* [Instructions to follow]: Please repeat the data below exactly, line for line.
::::::
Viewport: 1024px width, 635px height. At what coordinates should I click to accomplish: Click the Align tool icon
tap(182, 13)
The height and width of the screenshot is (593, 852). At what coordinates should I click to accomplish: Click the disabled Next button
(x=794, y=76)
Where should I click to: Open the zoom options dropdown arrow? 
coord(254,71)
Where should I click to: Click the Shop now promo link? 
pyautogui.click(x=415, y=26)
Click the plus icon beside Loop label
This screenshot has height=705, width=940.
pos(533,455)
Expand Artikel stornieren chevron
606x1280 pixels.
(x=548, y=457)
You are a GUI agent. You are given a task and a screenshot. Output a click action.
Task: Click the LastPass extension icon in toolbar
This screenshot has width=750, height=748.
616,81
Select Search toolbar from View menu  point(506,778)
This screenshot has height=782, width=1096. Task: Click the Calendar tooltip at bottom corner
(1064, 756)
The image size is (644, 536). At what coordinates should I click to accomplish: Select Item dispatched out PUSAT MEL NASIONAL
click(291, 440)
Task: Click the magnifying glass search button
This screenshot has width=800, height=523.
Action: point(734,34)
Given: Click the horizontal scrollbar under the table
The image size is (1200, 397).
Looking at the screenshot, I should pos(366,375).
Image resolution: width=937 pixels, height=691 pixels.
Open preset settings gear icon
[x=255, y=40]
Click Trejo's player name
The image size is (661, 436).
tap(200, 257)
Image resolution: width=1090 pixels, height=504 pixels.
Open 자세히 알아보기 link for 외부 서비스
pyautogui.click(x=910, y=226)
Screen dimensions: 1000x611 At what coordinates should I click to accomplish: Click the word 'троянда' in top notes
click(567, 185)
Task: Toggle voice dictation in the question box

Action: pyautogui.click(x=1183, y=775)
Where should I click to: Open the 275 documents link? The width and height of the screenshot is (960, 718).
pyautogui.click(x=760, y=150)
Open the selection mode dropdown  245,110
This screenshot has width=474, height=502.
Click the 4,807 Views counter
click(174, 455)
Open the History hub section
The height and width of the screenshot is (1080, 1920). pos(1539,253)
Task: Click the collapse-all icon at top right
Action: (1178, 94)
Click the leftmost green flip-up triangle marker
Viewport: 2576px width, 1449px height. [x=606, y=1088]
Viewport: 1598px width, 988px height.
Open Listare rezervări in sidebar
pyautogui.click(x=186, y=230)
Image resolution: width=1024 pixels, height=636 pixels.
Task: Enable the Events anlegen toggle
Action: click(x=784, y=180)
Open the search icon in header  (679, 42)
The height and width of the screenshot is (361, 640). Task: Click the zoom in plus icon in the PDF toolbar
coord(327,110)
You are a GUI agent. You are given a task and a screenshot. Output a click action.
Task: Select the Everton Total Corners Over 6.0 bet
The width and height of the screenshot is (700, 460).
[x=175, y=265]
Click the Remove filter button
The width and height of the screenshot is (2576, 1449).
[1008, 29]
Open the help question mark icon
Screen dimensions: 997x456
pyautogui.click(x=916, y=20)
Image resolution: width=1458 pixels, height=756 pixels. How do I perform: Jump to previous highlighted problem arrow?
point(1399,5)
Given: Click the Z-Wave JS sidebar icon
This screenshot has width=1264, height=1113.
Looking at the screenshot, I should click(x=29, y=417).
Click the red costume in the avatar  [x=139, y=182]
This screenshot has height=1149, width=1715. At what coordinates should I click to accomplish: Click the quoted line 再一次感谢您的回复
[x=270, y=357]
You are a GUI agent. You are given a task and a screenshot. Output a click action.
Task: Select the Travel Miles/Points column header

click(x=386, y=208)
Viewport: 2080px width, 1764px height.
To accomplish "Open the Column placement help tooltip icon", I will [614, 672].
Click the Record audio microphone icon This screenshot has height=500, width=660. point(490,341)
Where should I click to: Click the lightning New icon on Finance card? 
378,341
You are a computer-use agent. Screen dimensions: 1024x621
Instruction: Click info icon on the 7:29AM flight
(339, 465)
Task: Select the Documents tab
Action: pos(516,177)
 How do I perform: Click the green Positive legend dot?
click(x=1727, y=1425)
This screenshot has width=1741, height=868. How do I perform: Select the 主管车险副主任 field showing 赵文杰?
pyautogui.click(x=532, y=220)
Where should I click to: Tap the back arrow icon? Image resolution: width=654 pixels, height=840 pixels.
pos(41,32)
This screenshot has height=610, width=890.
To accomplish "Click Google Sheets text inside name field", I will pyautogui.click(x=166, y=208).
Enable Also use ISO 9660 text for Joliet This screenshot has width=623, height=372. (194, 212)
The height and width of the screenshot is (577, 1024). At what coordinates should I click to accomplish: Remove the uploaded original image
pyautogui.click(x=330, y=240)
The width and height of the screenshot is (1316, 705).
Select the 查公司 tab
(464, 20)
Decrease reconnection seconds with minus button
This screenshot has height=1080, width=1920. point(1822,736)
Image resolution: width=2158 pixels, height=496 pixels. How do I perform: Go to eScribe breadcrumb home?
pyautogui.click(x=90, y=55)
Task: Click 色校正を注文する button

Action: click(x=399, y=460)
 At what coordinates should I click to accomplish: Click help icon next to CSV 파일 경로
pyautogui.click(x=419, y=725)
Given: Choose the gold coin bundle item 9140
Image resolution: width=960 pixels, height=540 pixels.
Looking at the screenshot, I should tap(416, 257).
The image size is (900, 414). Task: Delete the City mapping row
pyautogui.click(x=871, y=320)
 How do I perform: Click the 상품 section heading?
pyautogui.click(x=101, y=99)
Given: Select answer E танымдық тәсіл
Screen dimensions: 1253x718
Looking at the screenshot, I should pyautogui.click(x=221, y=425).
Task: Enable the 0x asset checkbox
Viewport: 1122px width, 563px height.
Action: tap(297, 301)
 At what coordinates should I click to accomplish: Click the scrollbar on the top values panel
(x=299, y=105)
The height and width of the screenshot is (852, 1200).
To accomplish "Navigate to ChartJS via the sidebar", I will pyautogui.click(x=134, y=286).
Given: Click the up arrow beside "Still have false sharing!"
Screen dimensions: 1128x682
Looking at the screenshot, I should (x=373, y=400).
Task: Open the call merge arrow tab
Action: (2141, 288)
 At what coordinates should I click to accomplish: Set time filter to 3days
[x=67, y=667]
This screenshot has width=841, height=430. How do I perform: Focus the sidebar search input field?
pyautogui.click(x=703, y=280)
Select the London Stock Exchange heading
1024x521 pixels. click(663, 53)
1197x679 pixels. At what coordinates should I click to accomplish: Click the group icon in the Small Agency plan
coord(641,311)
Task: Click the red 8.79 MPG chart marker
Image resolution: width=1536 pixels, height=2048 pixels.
::::::
* [Reply to the exercise]:
Viewport: 1024px width, 635px height. At what coordinates should I click to accomplish: Click the Align tool icon
tap(182, 13)
The height and width of the screenshot is (593, 852). At what coordinates should I click to accomplish: Click the disabled Next button
(x=794, y=76)
Where should I click to: Open the zoom options dropdown arrow? 
coord(254,71)
Where should I click to: Click the Shop now promo link? 
pyautogui.click(x=415, y=26)
Click the plus icon beside Loop label
This screenshot has height=705, width=940.
pos(533,455)
Expand Artikel stornieren chevron
606x1280 pixels.
(x=548, y=457)
You are a GUI agent. You are given a task and a screenshot. Output a click action.
Task: Click the LastPass extension icon in toolbar
This screenshot has width=750, height=748.
616,81
Select Search toolbar from View menu  point(506,778)
This screenshot has height=782, width=1096. Task: Click the Calendar tooltip at bottom corner
(1064, 756)
The image size is (644, 536). At what coordinates should I click to accomplish: Select Item dispatched out PUSAT MEL NASIONAL
click(291, 440)
Task: Click the magnifying glass search button
This screenshot has width=800, height=523.
Action: point(734,34)
Given: Click the horizontal scrollbar under the table
The image size is (1200, 397).
Looking at the screenshot, I should pos(366,375).
Image resolution: width=937 pixels, height=691 pixels.
Open preset settings gear icon
[x=255, y=40]
Click Trejo's player name
The image size is (661, 436).
tap(200, 257)
Image resolution: width=1090 pixels, height=504 pixels.
Open 자세히 알아보기 link for 외부 서비스
pyautogui.click(x=910, y=226)
Screen dimensions: 1000x611 At what coordinates should I click to accomplish: Click the word 'троянда' in top notes
click(567, 185)
Task: Toggle voice dictation in the question box

Action: pyautogui.click(x=1183, y=775)
Where should I click to: Open the 275 documents link? The width and height of the screenshot is (960, 718).
pyautogui.click(x=760, y=150)
Open the selection mode dropdown  245,110
This screenshot has width=474, height=502.
Click the 4,807 Views counter
click(174, 455)
Open the History hub section
The height and width of the screenshot is (1080, 1920). pos(1539,253)
Task: Click the collapse-all icon at top right
Action: (1178, 94)
Click the leftmost green flip-up triangle marker
Viewport: 2576px width, 1449px height. [x=606, y=1088]
Viewport: 1598px width, 988px height.
Open Listare rezervări in sidebar
pyautogui.click(x=186, y=230)
Image resolution: width=1024 pixels, height=636 pixels.
Task: Enable the Events anlegen toggle
Action: click(x=784, y=180)
Open the search icon in header  (679, 42)
The height and width of the screenshot is (361, 640). Task: Click the zoom in plus icon in the PDF toolbar
coord(327,110)
You are a GUI agent. You are given a task and a screenshot. Output a click action.
Task: Select the Everton Total Corners Over 6.0 bet
The width and height of the screenshot is (700, 460).
[x=175, y=265]
Click the Remove filter button
The width and height of the screenshot is (2576, 1449).
[1008, 29]
Open the help question mark icon
Screen dimensions: 997x456
pyautogui.click(x=916, y=20)
Image resolution: width=1458 pixels, height=756 pixels. How do I perform: Jump to previous highlighted problem arrow?
point(1399,5)
Given: Click the Z-Wave JS sidebar icon
This screenshot has width=1264, height=1113.
Looking at the screenshot, I should click(x=29, y=417).
Click the red costume in the avatar  [x=139, y=182]
This screenshot has height=1149, width=1715. At what coordinates should I click to accomplish: Click the quoted line 再一次感谢您的回复
[x=270, y=357]
You are a GUI agent. You are given a task and a screenshot. Output a click action.
Task: Select the Travel Miles/Points column header

click(x=386, y=208)
Viewport: 2080px width, 1764px height.
To accomplish "Open the Column placement help tooltip icon", I will [614, 672].
Click the Record audio microphone icon This screenshot has height=500, width=660. point(490,341)
Where should I click to: Click the lightning New icon on Finance card? 
378,341
You are a computer-use agent. Screen dimensions: 1024x621
Instruction: Click info icon on the 7:29AM flight
(339, 465)
Task: Select the Documents tab
Action: pos(516,177)
 How do I perform: Click the green Positive legend dot?
click(x=1727, y=1425)
This screenshot has width=1741, height=868. How do I perform: Select the 主管车险副主任 field showing 赵文杰?
pyautogui.click(x=532, y=220)
Where should I click to: Tap the back arrow icon? Image resolution: width=654 pixels, height=840 pixels.
pos(41,32)
This screenshot has height=610, width=890.
To accomplish "Click Google Sheets text inside name field", I will pyautogui.click(x=166, y=208).
Enable Also use ISO 9660 text for Joliet This screenshot has width=623, height=372. (194, 212)
The height and width of the screenshot is (577, 1024). At what coordinates should I click to accomplish: Remove the uploaded original image
pyautogui.click(x=330, y=240)
The width and height of the screenshot is (1316, 705).
Select the 查公司 tab
(464, 20)
Decrease reconnection seconds with minus button
This screenshot has height=1080, width=1920. point(1822,736)
Image resolution: width=2158 pixels, height=496 pixels. How do I perform: Go to eScribe breadcrumb home?
pyautogui.click(x=90, y=55)
Task: Click 色校正を注文する button

Action: click(x=399, y=460)
 At what coordinates should I click to accomplish: Click help icon next to CSV 파일 경로
pyautogui.click(x=419, y=725)
Given: Choose the gold coin bundle item 9140
Image resolution: width=960 pixels, height=540 pixels.
Looking at the screenshot, I should tap(416, 257).
The image size is (900, 414). Task: Delete the City mapping row
pyautogui.click(x=871, y=320)
 How do I perform: Click the 상품 section heading?
pyautogui.click(x=101, y=99)
Given: Select answer E танымдық тәсіл
Screen dimensions: 1253x718
Looking at the screenshot, I should pyautogui.click(x=221, y=425).
Task: Enable the 0x asset checkbox
Viewport: 1122px width, 563px height.
Action: tap(297, 301)
 At what coordinates should I click to accomplish: Click the scrollbar on the top values panel
(x=299, y=105)
The height and width of the screenshot is (852, 1200).
To accomplish "Navigate to ChartJS via the sidebar", I will pyautogui.click(x=134, y=286).
Given: Click the up arrow beside "Still have false sharing!"
Screen dimensions: 1128x682
Looking at the screenshot, I should (x=373, y=400).
Task: Open the call merge arrow tab
Action: (2141, 288)
 At what coordinates should I click to accomplish: Set time filter to 3days
[x=67, y=667]
This screenshot has width=841, height=430. How do I perform: Focus the sidebar search input field?
pyautogui.click(x=703, y=280)
Select the London Stock Exchange heading
1024x521 pixels. click(663, 53)
1197x679 pixels. At what coordinates should I click to accomplish: Click the group icon in the Small Agency plan
coord(641,311)
Task: Click the red 8.79 MPG chart marker
Image resolution: width=1536 pixels, height=2048 pixels.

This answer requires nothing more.